■ Task item
Write out exactly the lines running from the one with "How do I perform: Click the Bookable" to the end of the data, including both of those lines and excluding pictures.
········
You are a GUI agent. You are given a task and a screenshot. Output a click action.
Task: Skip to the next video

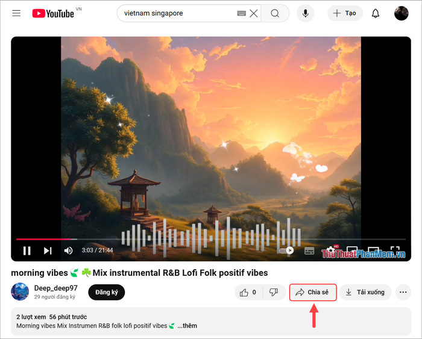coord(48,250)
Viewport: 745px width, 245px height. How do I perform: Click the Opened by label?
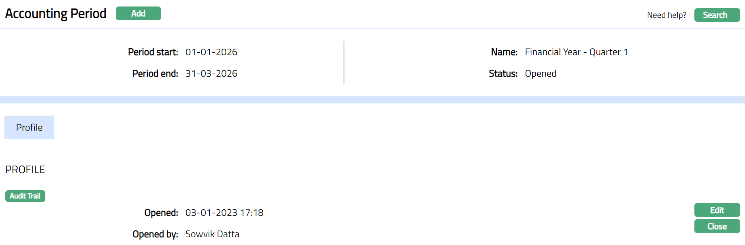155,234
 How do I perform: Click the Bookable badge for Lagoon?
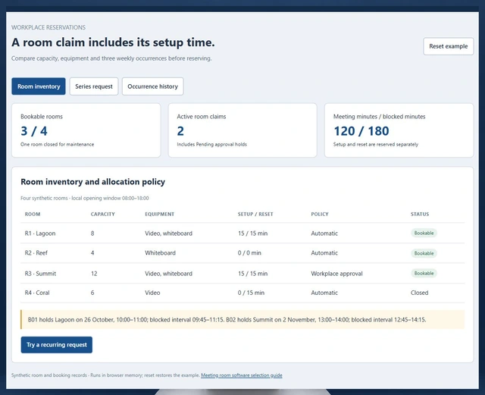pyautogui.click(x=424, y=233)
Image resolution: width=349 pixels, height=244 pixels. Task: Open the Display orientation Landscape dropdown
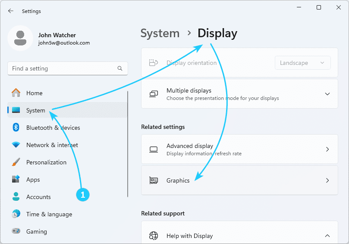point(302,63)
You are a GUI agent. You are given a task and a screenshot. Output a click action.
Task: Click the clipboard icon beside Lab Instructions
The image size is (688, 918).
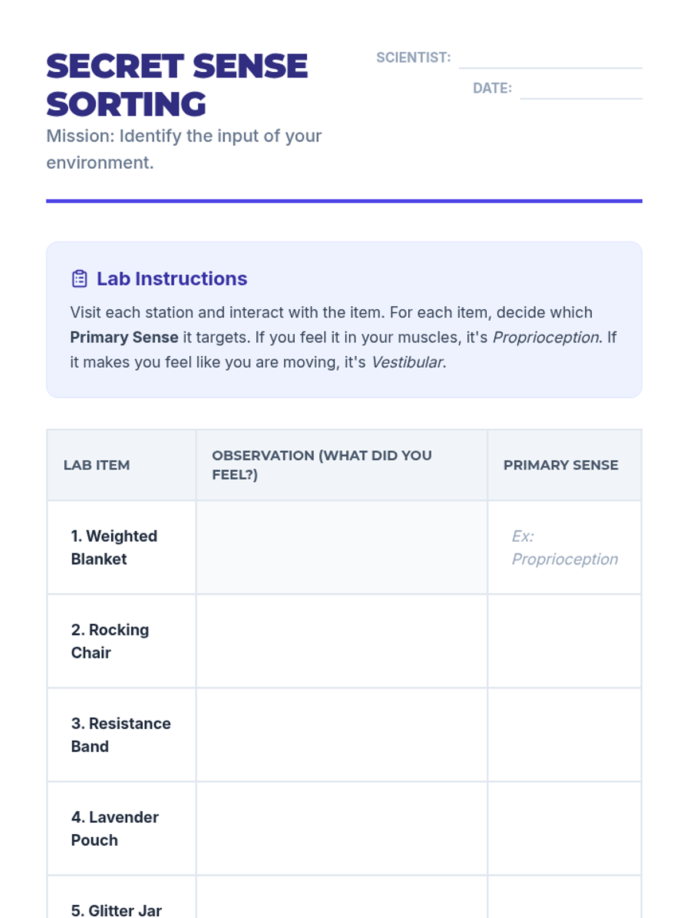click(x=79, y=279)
········
■ Response to the exercise
 How do I perform: Click the Bookable badge for Lagoon?
pyautogui.click(x=424, y=233)
Image resolution: width=349 pixels, height=244 pixels. Task: Open the Display orientation Landscape dropdown
point(302,63)
You are a GUI agent. You are given a task and a screenshot. Output a click action.
Task: Click the clipboard icon beside Lab Instructions
The image size is (688, 918).
click(x=79, y=279)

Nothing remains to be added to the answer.